WORK TASK: Show each line of the data below in which "agent" occurs.

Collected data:
▼▼▼

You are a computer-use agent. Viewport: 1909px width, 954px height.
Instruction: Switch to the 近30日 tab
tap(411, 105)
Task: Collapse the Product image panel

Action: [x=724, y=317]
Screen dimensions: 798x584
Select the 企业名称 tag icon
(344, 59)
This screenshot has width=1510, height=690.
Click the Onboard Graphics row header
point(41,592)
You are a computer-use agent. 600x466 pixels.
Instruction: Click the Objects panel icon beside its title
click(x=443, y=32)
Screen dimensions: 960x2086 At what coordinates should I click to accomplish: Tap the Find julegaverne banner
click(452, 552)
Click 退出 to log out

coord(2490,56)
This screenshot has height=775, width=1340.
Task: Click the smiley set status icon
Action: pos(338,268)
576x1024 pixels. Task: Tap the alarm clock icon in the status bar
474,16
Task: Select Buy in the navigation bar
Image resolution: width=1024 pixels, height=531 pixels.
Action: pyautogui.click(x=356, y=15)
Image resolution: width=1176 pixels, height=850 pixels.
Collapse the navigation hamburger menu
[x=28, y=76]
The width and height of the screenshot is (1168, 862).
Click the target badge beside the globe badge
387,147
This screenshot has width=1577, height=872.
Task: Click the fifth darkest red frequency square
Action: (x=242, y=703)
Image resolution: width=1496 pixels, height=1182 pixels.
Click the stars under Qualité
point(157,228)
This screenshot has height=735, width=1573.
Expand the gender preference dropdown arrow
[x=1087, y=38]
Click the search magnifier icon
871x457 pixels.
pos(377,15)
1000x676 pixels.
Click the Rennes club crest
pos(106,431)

▲▲▲

TASK RESULT:
You are a computer-use agent. Viewport: 1909px width, 954px height.
You are a computer-use agent. 600x466 pixels.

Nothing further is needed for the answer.